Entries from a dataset
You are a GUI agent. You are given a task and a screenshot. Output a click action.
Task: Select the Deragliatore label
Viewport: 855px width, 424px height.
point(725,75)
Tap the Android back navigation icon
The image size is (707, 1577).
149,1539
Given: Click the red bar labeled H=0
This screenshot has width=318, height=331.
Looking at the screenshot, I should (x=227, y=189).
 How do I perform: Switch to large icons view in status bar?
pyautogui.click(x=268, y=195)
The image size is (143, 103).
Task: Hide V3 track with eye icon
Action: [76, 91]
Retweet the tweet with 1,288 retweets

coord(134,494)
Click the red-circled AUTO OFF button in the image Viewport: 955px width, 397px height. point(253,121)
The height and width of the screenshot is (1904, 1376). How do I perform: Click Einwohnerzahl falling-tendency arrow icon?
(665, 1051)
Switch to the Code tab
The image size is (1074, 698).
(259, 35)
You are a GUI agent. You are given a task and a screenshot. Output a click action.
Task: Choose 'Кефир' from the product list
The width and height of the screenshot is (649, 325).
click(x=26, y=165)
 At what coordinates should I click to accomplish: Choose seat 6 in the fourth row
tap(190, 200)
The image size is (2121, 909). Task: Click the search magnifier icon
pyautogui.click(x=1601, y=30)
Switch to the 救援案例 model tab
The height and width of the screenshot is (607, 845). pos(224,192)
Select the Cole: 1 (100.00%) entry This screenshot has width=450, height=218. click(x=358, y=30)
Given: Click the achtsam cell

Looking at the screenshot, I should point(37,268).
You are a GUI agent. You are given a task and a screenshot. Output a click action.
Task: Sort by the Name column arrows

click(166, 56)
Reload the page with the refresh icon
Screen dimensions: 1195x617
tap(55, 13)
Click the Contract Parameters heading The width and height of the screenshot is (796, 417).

• Work to be completed:
Repeat every one of the records above word for word, without any change.

• Response to the exercise:
You are a GUI agent. You are given a task and a screenshot. Output a click action.
Task: Select the Deragliatore label
Viewport: 855px width, 424px height.
point(725,75)
Tap the Android back navigation icon
The image size is (707, 1577).
149,1539
Given: Click the red bar labeled H=0
This screenshot has width=318, height=331.
Looking at the screenshot, I should (x=227, y=189).
 How do I perform: Switch to large icons view in status bar?
pyautogui.click(x=268, y=195)
The image size is (143, 103).
Task: Hide V3 track with eye icon
Action: [76, 91]
Retweet the tweet with 1,288 retweets

coord(134,494)
Click the red-circled AUTO OFF button in the image Viewport: 955px width, 397px height. point(253,121)
The height and width of the screenshot is (1904, 1376). How do I perform: Click Einwohnerzahl falling-tendency arrow icon?
(665, 1051)
Switch to the Code tab
The image size is (1074, 698).
(259, 35)
You are a GUI agent. You are given a task and a screenshot. Output a click action.
Task: Choose 'Кефир' from the product list
The width and height of the screenshot is (649, 325).
click(x=26, y=165)
 At what coordinates should I click to accomplish: Choose seat 6 in the fourth row
tap(190, 200)
The image size is (2121, 909). Task: Click the search magnifier icon
pyautogui.click(x=1601, y=30)
Switch to the 救援案例 model tab
The height and width of the screenshot is (607, 845). pos(224,192)
Select the Cole: 1 (100.00%) entry This screenshot has width=450, height=218. click(x=358, y=30)
Given: Click the achtsam cell

Looking at the screenshot, I should point(37,268).
You are a GUI agent. You are given a task and a screenshot. Output a click action.
Task: Sort by the Name column arrows

click(166, 56)
Reload the page with the refresh icon
Screen dimensions: 1195x617
tap(55, 13)
Click the Contract Parameters heading The width and height of the screenshot is (796, 417).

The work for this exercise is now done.